33 of 41 people found the following review helpful:
4.0 out of 5 stars
A humane, slightly unfocused memoir,
This review is from: The Autobiography of an Execution (Hardcover)
Customer review from the Amazon Vine™ Program (What's this?)
David Dow, professor of law at the University of Houston and active legal representative of numerous deathrow inmates in Texas, offers a candid look at the way he lives around the constant impending deaths of his clients. Without being preachy, the book reveals all of the problems with the death penalty as it is administered in Texas (one of the most bloodthirsty states ). Dow has offered legal and philosophical critiques of the death penalty elsewhere; this book is more personal, and at times (as an epilogue on legal ethics provided by a colleague makes clear) Dow comes very close to transgressing against legal ethics. I found one story in particular quite questionable, since for readers in TX this book will practically be a roman a clef. His criticism of the fifth circuit is particularly intense, and one has to wonder whether this is really wise if he continues to want to work in this area. (To be fair, the fifth circuit is widely considered a notoriously problematic appeals court, even if Dow hadn't said it.)

########################################

TASK DETAILS —
Rewrite the book review from "33 of 41 people" up to and including "Program (What's this?)", changing "Hardcover" to "Paperback".

Data items
########################################

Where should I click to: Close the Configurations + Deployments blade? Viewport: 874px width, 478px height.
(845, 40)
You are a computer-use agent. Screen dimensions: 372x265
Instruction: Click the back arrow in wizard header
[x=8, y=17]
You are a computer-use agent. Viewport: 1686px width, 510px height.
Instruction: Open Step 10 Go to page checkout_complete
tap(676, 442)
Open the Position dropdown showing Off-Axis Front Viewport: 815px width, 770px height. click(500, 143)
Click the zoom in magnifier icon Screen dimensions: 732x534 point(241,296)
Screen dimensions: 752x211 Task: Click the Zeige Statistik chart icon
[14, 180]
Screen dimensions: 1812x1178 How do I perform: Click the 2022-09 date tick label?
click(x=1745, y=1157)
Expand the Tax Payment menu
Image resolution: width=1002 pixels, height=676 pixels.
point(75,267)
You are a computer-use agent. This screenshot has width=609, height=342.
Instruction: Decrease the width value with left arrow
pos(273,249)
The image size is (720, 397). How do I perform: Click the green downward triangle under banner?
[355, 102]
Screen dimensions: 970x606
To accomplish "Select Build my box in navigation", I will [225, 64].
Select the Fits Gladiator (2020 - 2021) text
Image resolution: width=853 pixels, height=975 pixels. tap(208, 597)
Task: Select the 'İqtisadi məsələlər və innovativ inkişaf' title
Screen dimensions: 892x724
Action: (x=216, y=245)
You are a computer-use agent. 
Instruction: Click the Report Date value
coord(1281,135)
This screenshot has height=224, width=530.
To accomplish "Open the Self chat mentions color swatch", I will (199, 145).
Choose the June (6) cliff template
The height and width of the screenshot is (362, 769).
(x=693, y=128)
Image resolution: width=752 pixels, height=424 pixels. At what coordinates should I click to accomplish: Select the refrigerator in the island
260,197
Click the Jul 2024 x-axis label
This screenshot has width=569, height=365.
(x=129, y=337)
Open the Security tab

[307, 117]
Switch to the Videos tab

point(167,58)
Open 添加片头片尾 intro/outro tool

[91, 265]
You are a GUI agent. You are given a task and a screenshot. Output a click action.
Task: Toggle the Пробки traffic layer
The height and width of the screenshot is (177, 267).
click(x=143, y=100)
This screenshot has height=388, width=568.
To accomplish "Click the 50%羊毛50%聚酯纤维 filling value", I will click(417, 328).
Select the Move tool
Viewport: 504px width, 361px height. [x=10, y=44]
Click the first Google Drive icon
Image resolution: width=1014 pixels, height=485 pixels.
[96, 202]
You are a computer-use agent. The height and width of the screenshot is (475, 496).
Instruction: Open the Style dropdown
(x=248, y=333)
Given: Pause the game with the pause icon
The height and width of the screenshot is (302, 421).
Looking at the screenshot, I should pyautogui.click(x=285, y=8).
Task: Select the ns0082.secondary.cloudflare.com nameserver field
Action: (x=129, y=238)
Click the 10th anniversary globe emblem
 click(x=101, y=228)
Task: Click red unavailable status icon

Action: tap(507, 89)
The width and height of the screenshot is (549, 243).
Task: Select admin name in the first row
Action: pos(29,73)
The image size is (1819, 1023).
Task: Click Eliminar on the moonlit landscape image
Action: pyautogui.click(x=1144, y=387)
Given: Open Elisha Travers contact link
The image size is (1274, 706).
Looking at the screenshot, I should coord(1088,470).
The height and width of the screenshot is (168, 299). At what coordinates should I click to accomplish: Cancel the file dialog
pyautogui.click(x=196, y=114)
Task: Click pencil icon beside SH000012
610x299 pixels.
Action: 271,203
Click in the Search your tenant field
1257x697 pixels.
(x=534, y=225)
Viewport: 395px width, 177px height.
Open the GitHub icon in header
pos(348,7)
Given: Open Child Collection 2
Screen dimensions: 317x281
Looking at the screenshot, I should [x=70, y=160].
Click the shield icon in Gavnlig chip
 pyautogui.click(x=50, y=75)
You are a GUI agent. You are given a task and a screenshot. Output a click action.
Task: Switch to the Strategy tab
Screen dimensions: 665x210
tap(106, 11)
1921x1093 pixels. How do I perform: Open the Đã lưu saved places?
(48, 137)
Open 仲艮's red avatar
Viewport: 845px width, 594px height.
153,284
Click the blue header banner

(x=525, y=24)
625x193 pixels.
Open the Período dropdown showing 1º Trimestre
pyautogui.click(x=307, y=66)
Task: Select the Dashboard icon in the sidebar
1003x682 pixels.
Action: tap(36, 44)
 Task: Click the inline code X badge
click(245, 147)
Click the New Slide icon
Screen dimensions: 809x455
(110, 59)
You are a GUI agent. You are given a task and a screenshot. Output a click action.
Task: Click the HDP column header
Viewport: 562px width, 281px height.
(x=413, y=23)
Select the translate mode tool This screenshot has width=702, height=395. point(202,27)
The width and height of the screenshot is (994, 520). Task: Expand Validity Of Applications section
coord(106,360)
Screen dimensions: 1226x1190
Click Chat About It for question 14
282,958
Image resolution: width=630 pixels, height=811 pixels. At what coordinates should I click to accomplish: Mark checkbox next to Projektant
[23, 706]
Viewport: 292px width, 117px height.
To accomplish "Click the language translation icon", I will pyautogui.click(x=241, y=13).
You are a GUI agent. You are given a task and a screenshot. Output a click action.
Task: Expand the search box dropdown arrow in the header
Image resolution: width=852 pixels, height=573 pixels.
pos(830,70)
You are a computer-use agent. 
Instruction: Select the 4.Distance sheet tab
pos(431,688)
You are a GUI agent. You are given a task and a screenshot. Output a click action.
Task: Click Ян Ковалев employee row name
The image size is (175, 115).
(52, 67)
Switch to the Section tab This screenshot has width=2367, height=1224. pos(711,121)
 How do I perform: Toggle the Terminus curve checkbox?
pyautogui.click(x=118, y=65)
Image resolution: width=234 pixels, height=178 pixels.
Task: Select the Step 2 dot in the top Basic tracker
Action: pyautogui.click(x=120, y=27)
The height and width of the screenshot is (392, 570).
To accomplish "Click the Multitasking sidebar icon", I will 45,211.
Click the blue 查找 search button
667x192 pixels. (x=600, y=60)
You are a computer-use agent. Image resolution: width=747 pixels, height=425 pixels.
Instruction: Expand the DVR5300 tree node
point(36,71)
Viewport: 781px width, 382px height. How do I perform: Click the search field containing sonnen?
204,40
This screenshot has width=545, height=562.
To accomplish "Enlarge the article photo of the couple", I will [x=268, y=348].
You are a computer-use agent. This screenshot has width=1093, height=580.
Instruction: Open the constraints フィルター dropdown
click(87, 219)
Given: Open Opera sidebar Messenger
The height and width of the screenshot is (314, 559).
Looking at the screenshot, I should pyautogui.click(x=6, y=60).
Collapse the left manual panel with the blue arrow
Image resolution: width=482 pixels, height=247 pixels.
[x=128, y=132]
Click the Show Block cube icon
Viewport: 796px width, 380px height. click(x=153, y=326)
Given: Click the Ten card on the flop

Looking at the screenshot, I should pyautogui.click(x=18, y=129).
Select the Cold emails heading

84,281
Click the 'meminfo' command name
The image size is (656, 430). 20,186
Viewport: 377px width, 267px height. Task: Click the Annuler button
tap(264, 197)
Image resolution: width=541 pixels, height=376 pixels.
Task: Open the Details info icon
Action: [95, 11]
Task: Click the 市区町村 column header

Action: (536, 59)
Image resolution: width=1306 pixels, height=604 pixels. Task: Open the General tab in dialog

########################################

WORKED ANSWER —
33 of 41 people found the following review helpful:
4.0 out of 5 stars
A humane, slightly unfocused memoir,
This review is from: The Autobiography of an Execution (Paperback)
Customer review from the Amazon Vine™ Program (What's this?)